I was not familiar before with SIT and I find it intriguing that some of the solutions brought up here should have really been our natural parenting skills. Obviously, it is not the case. Wonder why and how we lost them…
The common attitude to soothing a hurt child in my SIT-less family (I’d be at least the 3rd generation to apply it), besides physical treatment such as holding, caressing etc., was: don’t distract, ignore or try to make it as if the pain is not there, but rather relate to it, identify with it (”oy oy oy, let me see, that must have been very painful, isn’t it terrible” etc), maybe with a tiny bit of exaggeration, until the “patient” him/herself shows signs that “its over” or at least that “it isn’t as bad as you make of it” (not to mention “stop being silly”). Usually it works.
I am amazed everyday how innovative my one and a half years old son is. How he keeps finding creative ideas to use his toys, my personal belongings, and everything in our closed world environment. Sometime it’s hard not to react and correct him on how to use certain objects right, but at the same time it is very inspiring…

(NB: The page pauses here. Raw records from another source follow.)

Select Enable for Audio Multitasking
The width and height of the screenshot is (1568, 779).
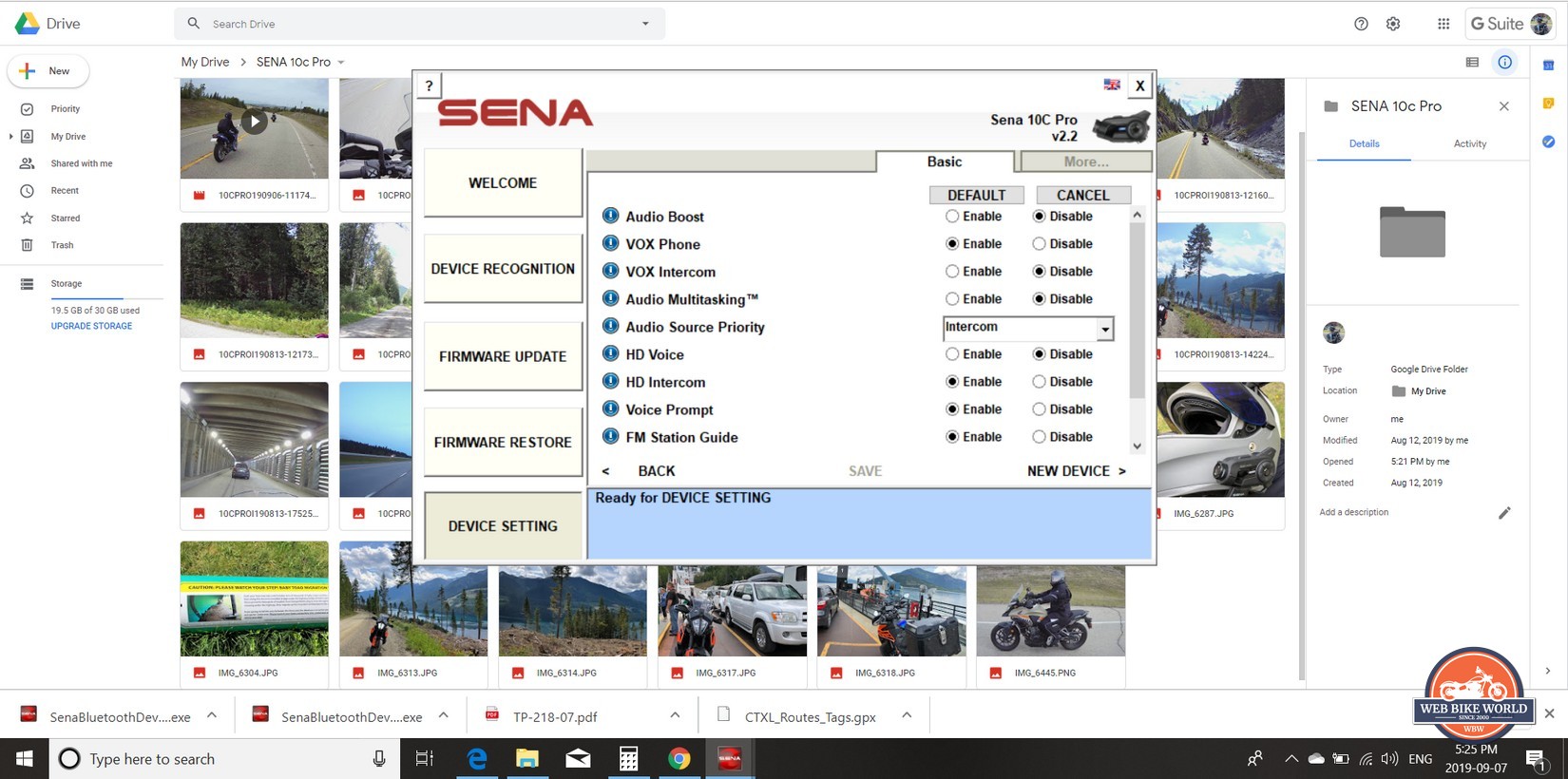(952, 299)
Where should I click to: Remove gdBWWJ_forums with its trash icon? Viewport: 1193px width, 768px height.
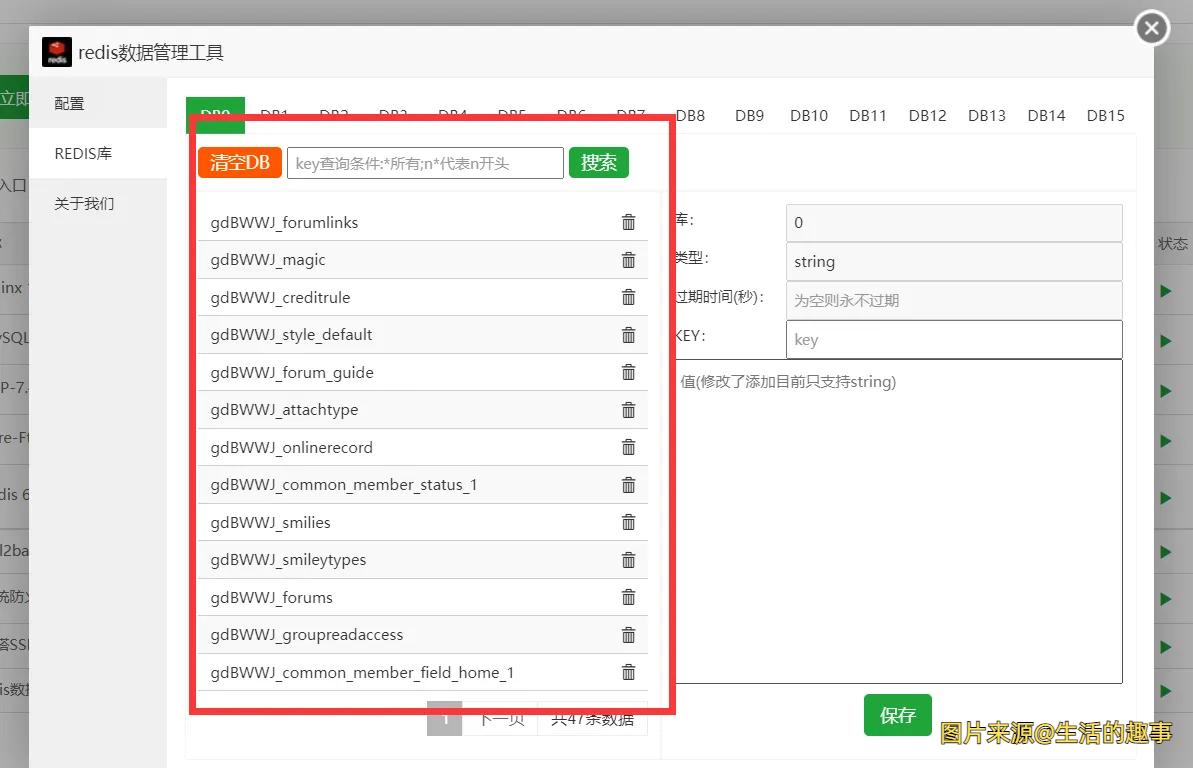point(628,597)
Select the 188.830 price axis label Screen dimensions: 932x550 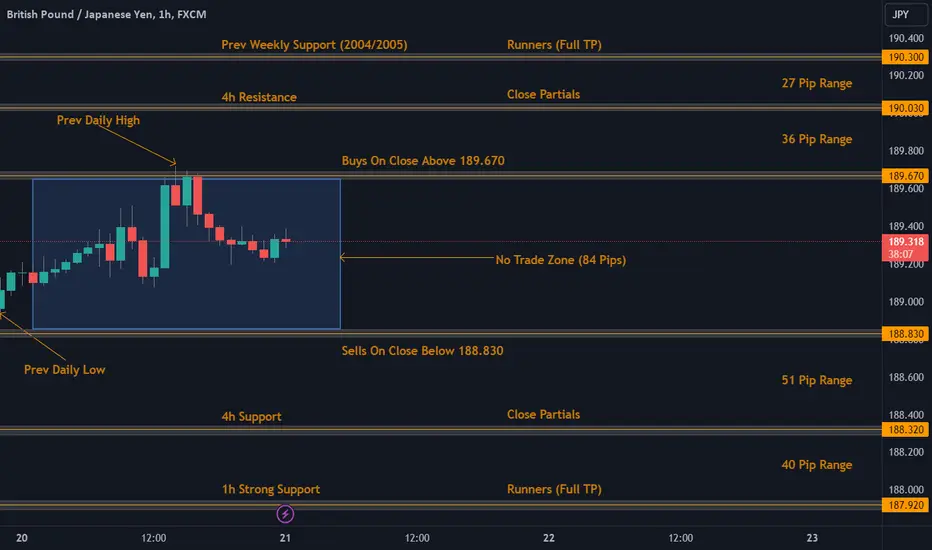click(x=903, y=334)
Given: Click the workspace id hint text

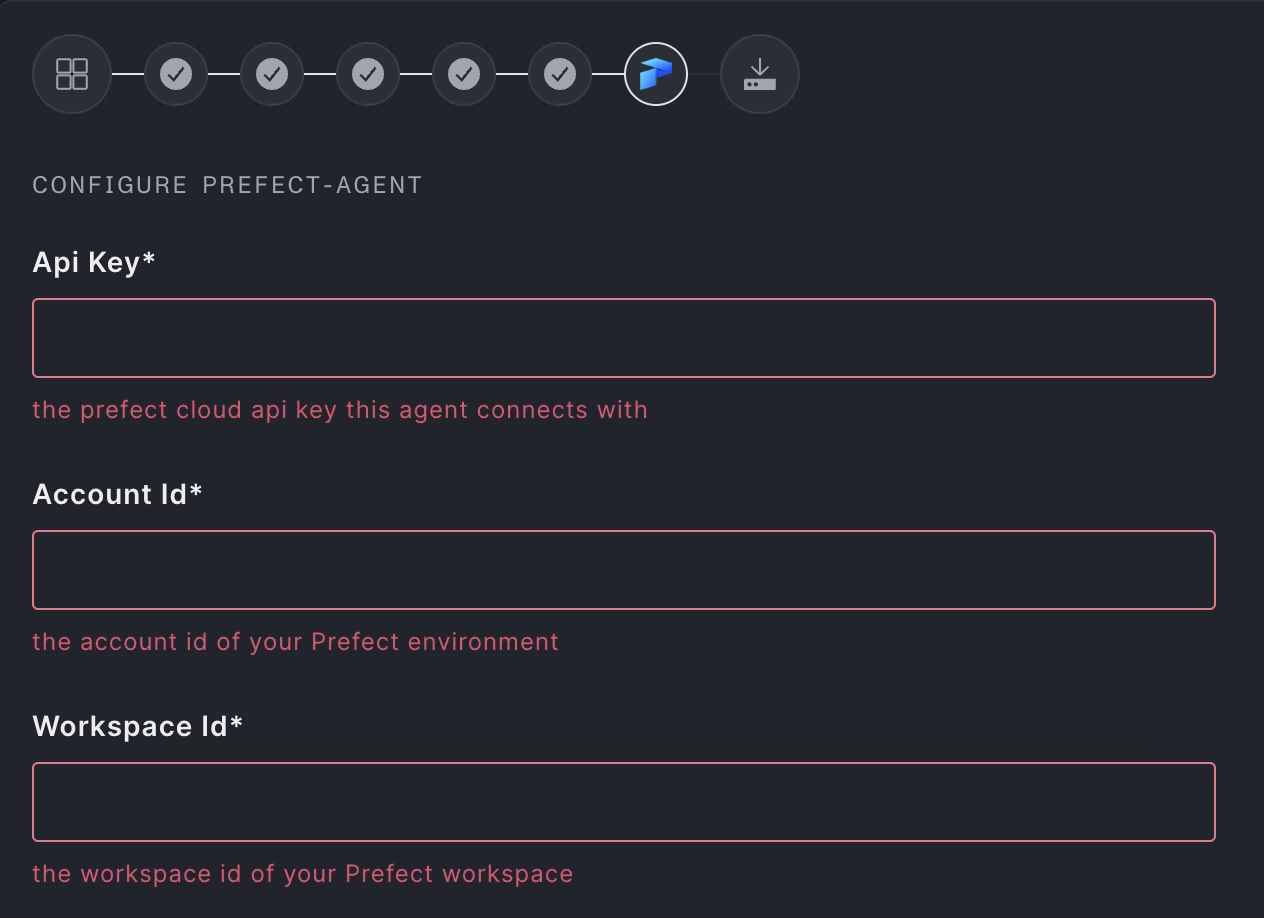Looking at the screenshot, I should click(x=303, y=874).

My example is taken from right before I became a parent. I was in the middle of contractions for the first time and I was shocked to find out how painful they are. I could not believe that so many women have gone through this before. Anyway, as I was rushing out of the car after being stuck in traffic for a long and painful time and entering the hospital, I already knew that what I needed the most at that moment was…a good dose of the Epidural injection and I was not shy about asking for it out loud. When I finally was in the delivery room, I found out (to my horror) that the epidural can be given only after an infusion of fluids that takes around 20 minutes. The mere thought of going through even another minute with that unbearable pain lead me to think of the following inventive solution: why not administer the fluids simultaneously in both hands and shorten the time until I get my salvation? I remember clearly two things: one is the doctors’ amusement at my idea but also that in the midst of all that pain I thought to myself “hey, this is a cool example of applying SIT’s multiplication tool”.